*** The input ***

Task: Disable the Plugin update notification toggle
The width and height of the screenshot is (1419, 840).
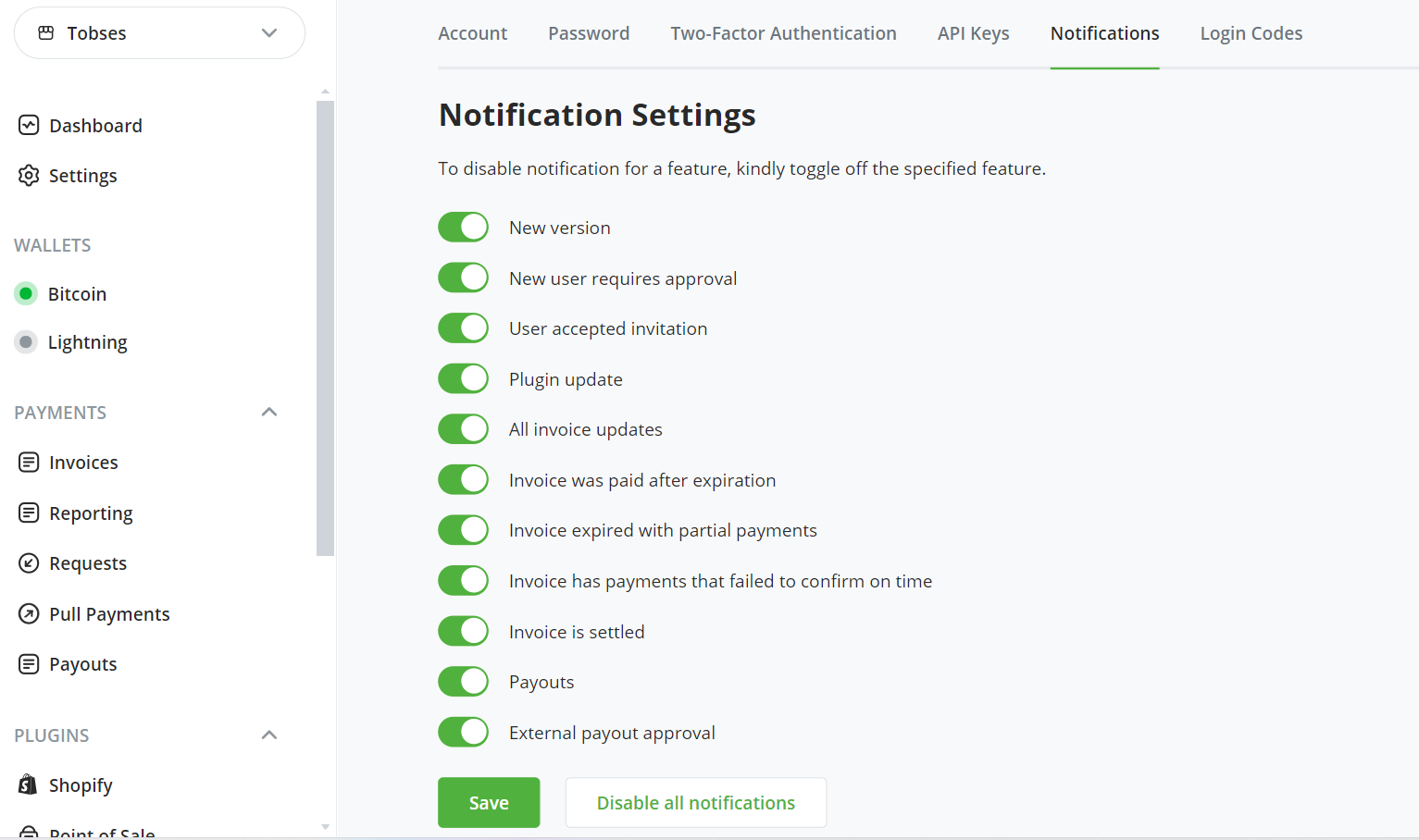Action: [463, 378]

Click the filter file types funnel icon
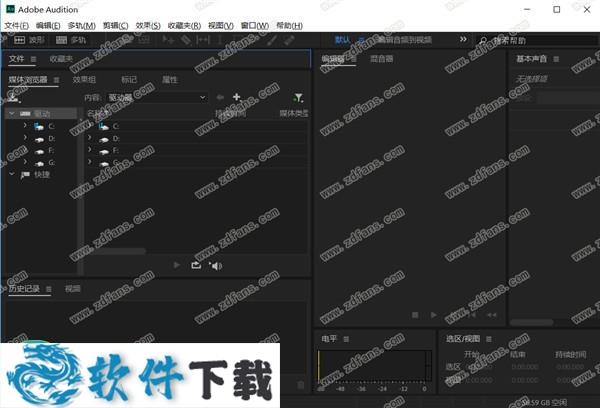298,98
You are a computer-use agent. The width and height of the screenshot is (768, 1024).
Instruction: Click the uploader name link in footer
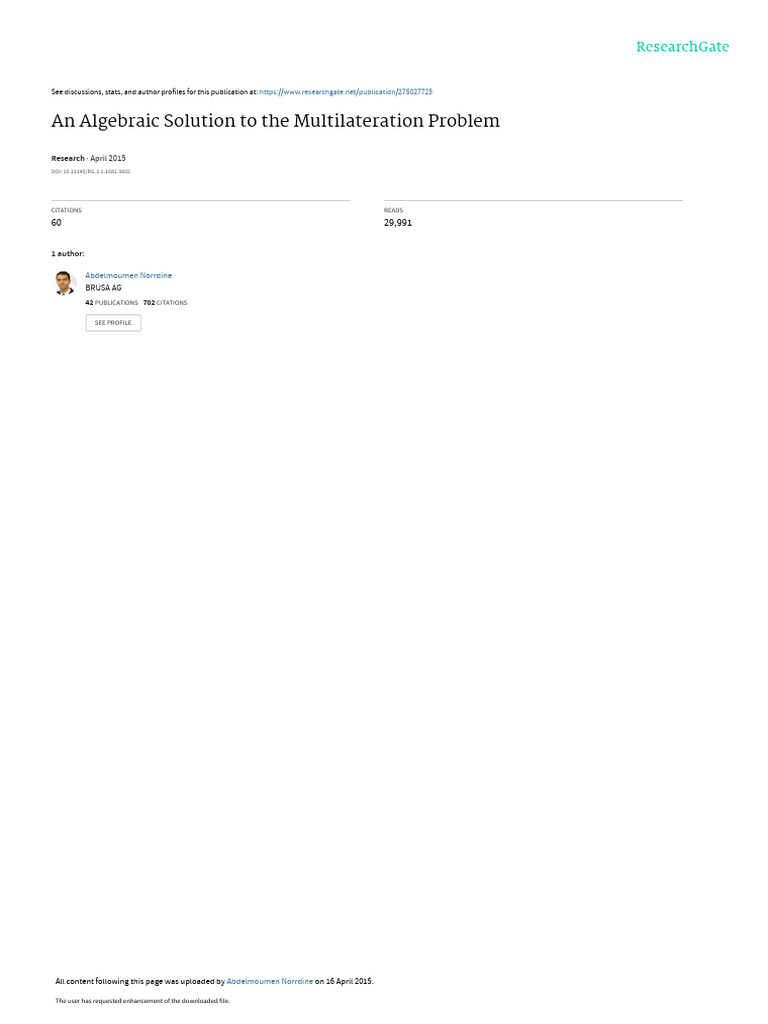pos(270,981)
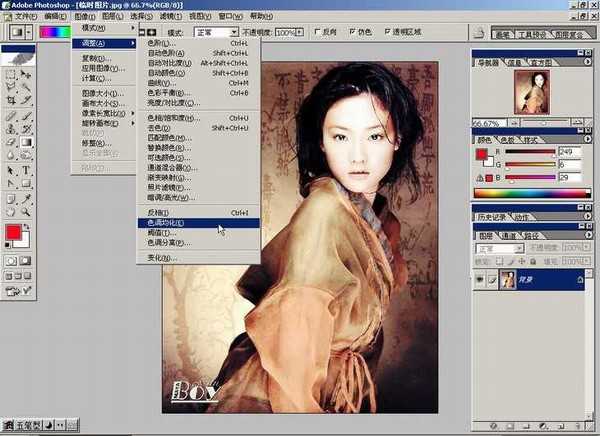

*** End of The input ***

Exercise — Omit the pictures and write out the lines above from the one with "The width and height of the screenshot is (1419, 840)." through the last, unchanged.

Answer box —
The width and height of the screenshot is (1419, 840).
Action: [463, 378]

Click the filter file types funnel icon
298,98
You are a computer-use agent. The width and height of the screenshot is (768, 1024).
Instruction: Click the uploader name link in footer
pos(270,981)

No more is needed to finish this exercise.